G, exactly. And hopefully you'd still do it without the tax breaks.

TheFatBigot said...

"... it's all government/official funding, if you count the BBC as part of the government ..."

I don't think you need to count the BBC as part of the government. Comic Relief is a charity and has a board of righteous lefties who decide how to waste the money they collect. In that it is similar to the BBC without actually being the BBC.

There really is something quite sickening about Comic Relief. It raising millions from people by saying their donations will go to relieve desperate poverty, scrawny brown children with flies around their noses are paraded to maximise the emotional impact. In fact their website says they "spend that money in the best possible way to tackle the root causes of poverty and social injustice".

Ho hum. "Social injustice". Also known as an an absence of socialism. No doubt a lot of good does come from some of the cash doled out by Comic Relief and some scrawny brown babies are ridded of their scrawniness and of the flies they previously hosted. But for so long as they include tackling "social injustice" in their aims they will throw money at groups and individuals who achieve nothing substantive. It drives me nuts.

Sackerson said...

Sorry Mark, I was thinking about IHT - but didn't know there was a limit now?

Mark Wadsworth said...

TFB, I count omic Relief as part of BBC an BBC as part of the government.

S, donations or bequests to political parties are IHT exempt if the party has two or more MPs at Westminster. So the exemption is no good to small parties.

Bayard said...

Graeme, the Buddhists believe, AFAIK, that the benefit to you from charitable giving comes from the act of giving.

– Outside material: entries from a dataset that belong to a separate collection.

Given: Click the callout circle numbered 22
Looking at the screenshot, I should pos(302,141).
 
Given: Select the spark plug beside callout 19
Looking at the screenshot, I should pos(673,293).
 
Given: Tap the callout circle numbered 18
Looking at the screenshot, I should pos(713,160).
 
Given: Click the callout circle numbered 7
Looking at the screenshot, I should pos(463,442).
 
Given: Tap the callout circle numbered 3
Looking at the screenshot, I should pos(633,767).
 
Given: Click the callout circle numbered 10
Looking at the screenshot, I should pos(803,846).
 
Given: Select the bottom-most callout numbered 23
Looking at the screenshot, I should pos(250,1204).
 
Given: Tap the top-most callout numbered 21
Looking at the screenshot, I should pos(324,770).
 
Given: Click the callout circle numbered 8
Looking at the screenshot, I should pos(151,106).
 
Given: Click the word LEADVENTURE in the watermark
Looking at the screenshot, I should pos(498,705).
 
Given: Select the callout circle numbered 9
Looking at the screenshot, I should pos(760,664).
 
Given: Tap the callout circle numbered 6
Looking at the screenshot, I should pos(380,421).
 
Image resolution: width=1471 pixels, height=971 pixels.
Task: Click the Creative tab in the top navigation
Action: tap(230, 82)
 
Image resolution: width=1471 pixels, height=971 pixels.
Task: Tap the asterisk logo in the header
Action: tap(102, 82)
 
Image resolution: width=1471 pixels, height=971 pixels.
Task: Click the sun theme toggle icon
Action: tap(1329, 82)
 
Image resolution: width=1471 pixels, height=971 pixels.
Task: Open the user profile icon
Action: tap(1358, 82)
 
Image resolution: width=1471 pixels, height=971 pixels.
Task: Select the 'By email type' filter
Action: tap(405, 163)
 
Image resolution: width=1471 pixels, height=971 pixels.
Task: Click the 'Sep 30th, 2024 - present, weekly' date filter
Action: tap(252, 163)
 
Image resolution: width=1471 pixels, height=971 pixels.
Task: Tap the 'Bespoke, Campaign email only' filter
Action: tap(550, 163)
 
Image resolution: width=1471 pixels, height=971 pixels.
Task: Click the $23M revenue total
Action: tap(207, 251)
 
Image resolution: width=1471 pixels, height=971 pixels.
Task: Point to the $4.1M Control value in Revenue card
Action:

What the recipient does with your gift is their own karma. However, when I give money, I want it to go to a charity that I know does some good, not to some bloody middleman organisation, which is why I never give to chuggers, telechuggers or anything like Comic Relief.
What is the point of Comic Relief, FFS, apart from being a vehicle for acquiring Buddhist merit? If you want to give money to a charity there are thousands out there, easily discoverable via the internet, that will take your money directly.
3) above: Hurrah! why not deprive them of 100% of their funding and close them down altogether? That way the charities at the end of the line will see their incomes increase by the cost of the useless middlemen who have been abolished, more than making up for the loss in tax breaks. When a parish council is able to get money directly from the Lottery, there is absolutely no excuse for these organisations to exist.

Lola said...

All of the foregoing. It's just officially sanctioned extortion to enable smug gits to play at being 'charitable' at no cost to themselves.